Die Klima-Offenlegungsregeln der US-Börsenaufsicht SEC: Aussetzung der Überprüfung

Einhaltung gesetzlicher Vorschriften 12. April 2024 ECOFACT und Clarity AI

Am 4. April 2024 kündigte die US-Börsenaufsicht SEC (Securities and Exchange Commission) eine Verzögerung bei der Umsetzung ihrer endgültigen Regeln für klimabezogene Offenlegungen an.

Diese Verzögerung ist auf rechtliche Anfechtungen zurückzuführen, die von mehreren Staaten und Unternehmensgruppen nach der Verabschiedung der Regeln eingereicht wurden. Die Regeln sollten am 28. Mai 2024 in Kraft treten, wobei die Anwendung ab dem Geschäftsjahr 2025 schrittweise erfolgen sollte. Nach der Ankündigung der SEC am 4. April 2024 würden die Regeln jedoch erst in Kraft treten, wenn das Eighth Circuit Court of Appeals seine Überprüfung abgeschlossen hat.
====
→ **Die Aufgabe**:
Schreib den Auszug über die Klimaregeln der SEC zwischen "Einhaltung gesetzlicher Vorschriften" und "Überprüfung abgeschlossen hat." noch einmal ab, beides eingeschlossen. Ändere dabei jedes "Verzögerung" in "Verschiebung".

→ **Bereitgestelltes Material**:
====
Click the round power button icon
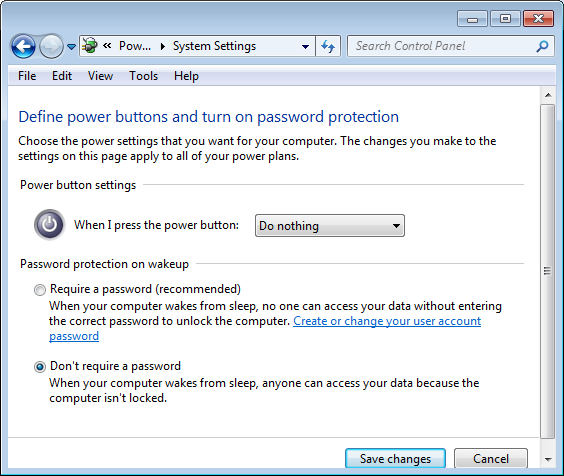[50, 225]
====
→ **Die Antwort**:
Einhaltung gesetzlicher Vorschriften 12. April 2024 ECOFACT und Clarity AI

Am 4. April 2024 kündigte die US-Börsenaufsicht SEC (Securities and Exchange Commission) eine Verschiebung bei der Umsetzung ihrer endgültigen Regeln für klimabezogene Offenlegungen an.

Diese Verschiebung ist auf rechtliche Anfechtungen zurückzuführen, die von mehreren Staaten und Unternehmensgruppen nach der Verabschiedung der Regeln eingereicht wurden. Die Regeln sollten am 28. Mai 2024 in Kraft treten, wobei die Anwendung ab dem Geschäftsjahr 2025 schrittweise erfolgen sollte. Nach der Ankündigung der SEC am 4. April 2024 würden die Regeln jedoch erst in Kraft treten, wenn das Eighth Circuit Court of Appeals seine Überprüfung abgeschlossen hat.